*** Opening Page extract ***

Born in 1900, Butterfield went up to Cambridge in 1919. After a false start, he eventually came under the tutelage of Harold Temperley, about whom Bentley is scathing. Far from Butterfield owing everything to the teaching of Temperley, Bentley argues that this legend ignores ‘two elemental observations: that Butterfield was very clever indeed and that Temperley was not ... Temperley’s teaching hardly deserves the name’ (pp. 41–2). Nevertheless, Butterfield achieved a vaunted double first, and won the Le Bas prize, the winner of which saw their essay published by the Cambridge University Press. The work, The Historical Novel, has not aged well. At the time however, its merits were enough to convince the Master of Peterhouse to elect Butterfield to a History Fellowship alongside Temperley and Paul Vellacott. In 1944 he was elected to the chair of Modern History, and from 1955–1968 he was master of Peterhouse, as well as holding the vice-chancellorship of the university between 1959 and 1961. He was knighted in 1968. His inveterate smoking and unhealthy lifestyle saw the last 20 years of his life plagued by health problems. Upon his death doctors found that he possessed only one functioning kidney; the other having been shrivelled since birth. In 1967 he was hospitalised with pneumonia, and suffered a mild stroke in 1971. A further stroke in 1976 made him virtually housebound, and he died on 20 July 20 1979.

*** Closing Page extract ***

**What you need to do**
**A.** In the passage about Butterfield, in what year was he elected to the chair of Modern History?
**B.** Write the next part of the passage about Butterfield, continuing on from its final sentence.

*** Opening Dataset extract ***

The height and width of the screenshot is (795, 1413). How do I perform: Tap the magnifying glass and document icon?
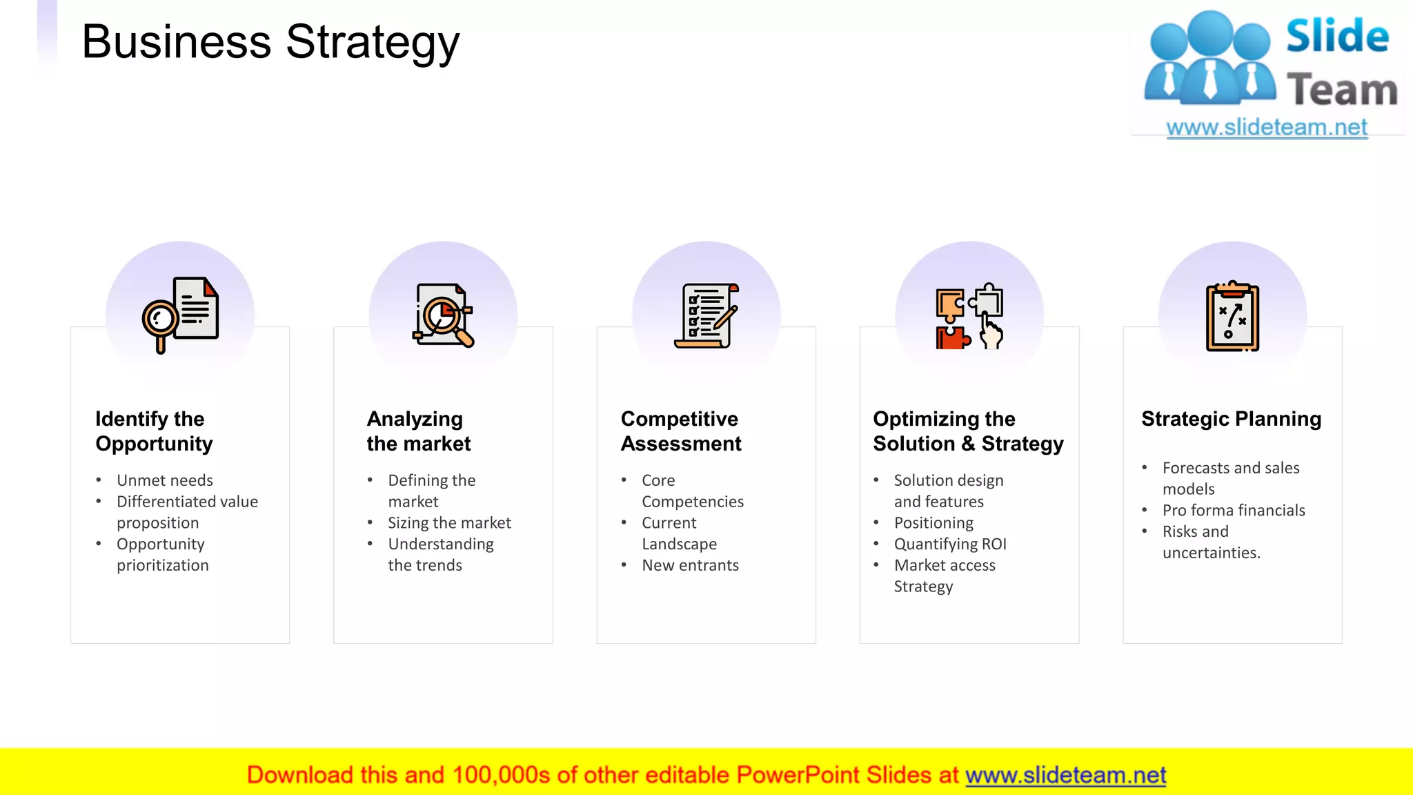coord(181,314)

*** Closing Dataset extract ***

**Outputs in order**
**A.** In 1944.

**B.**
Butterfield’s oeuvre covered many fields, including 18th-century political history, historiography and the history of science. His most widely known work is still The Whig Interpretation of History. 1931 saw the publication of the book Butterfield is most associated with. Less a book than a lengthy essay, The Whig Interpretation of History is a curious affair. As Carr put it, ‘it was a remarkable book in many ways – not least because, though it denounced the Whig Interpretation over some 130 pages, it did not ... name a single Whig except Fox, who was no historian, or a single historian except Acton, who was no Whig’.(6)It is unclear what motivated Butterfield to write the piece. Clearly one of the targets was Acton; to him Bentley feels we must add R. H. Tawney and Harold Temperley. Butterfield had read Tawney's Religion and the Rise of Capitalism, and thought it ‘a silly book on the grounds of historical logic rather than faulty research’ (p. 100). It took a ‘series of complex transitions and turned them into a simple “cause” and high-road towards future capitalism’ (p. 100). With regards to Temperley, much ‘of the Whig Interpretation can be read as a mild joke against the man across the landing, and it would have been entirely characteristic of Butterfield to have enjoyed the mischief of making it’ (p. 100).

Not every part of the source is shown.